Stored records
- Opening Delimiter -
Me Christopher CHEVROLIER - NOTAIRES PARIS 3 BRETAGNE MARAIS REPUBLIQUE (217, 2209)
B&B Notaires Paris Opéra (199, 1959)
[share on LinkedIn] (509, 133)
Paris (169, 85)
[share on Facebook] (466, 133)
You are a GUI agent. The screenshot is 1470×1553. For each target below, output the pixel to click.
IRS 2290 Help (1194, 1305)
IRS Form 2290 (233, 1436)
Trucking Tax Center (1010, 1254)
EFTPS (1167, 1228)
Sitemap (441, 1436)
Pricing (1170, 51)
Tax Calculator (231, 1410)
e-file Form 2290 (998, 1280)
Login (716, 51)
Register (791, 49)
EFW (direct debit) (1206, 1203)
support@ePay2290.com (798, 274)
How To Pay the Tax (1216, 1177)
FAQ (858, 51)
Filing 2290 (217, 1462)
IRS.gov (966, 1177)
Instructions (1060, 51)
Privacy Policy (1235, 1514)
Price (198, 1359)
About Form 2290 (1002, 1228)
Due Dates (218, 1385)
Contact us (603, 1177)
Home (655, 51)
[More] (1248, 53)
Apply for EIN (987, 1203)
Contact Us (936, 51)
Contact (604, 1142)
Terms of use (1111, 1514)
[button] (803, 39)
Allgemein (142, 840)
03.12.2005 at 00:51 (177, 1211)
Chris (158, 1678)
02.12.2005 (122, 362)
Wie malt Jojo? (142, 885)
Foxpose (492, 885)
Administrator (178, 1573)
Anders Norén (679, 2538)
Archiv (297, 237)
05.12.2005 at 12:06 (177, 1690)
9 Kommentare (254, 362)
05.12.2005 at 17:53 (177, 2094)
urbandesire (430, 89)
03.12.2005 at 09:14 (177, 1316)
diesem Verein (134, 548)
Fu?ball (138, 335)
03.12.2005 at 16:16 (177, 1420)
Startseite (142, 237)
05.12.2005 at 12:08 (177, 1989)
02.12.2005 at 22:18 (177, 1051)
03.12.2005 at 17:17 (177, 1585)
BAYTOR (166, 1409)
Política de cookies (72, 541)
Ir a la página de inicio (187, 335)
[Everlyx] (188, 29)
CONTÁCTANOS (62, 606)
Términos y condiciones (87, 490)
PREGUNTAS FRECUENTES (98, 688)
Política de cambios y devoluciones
- Closing Delimiter -
WHAT THIS TASK INVOLVES - The output consists solely of the lines from the line that contains "diesem Verein (134, 548)" through the final line of the data.

EXERCISE RESPONSE -
diesem Verein (134, 548)
Fu?ball (138, 335)
03.12.2005 at 16:16 (177, 1420)
Startseite (142, 237)
05.12.2005 at 12:08 (177, 1989)
02.12.2005 at 22:18 (177, 1051)
03.12.2005 at 17:17 (177, 1585)
BAYTOR (166, 1409)
Política de cookies (72, 541)
Ir a la página de inicio (187, 335)
[Everlyx] (188, 29)
CONTÁCTANOS (62, 606)
Términos y condiciones (87, 490)
PREGUNTAS FRECUENTES (98, 688)
Política de cambios y devoluciones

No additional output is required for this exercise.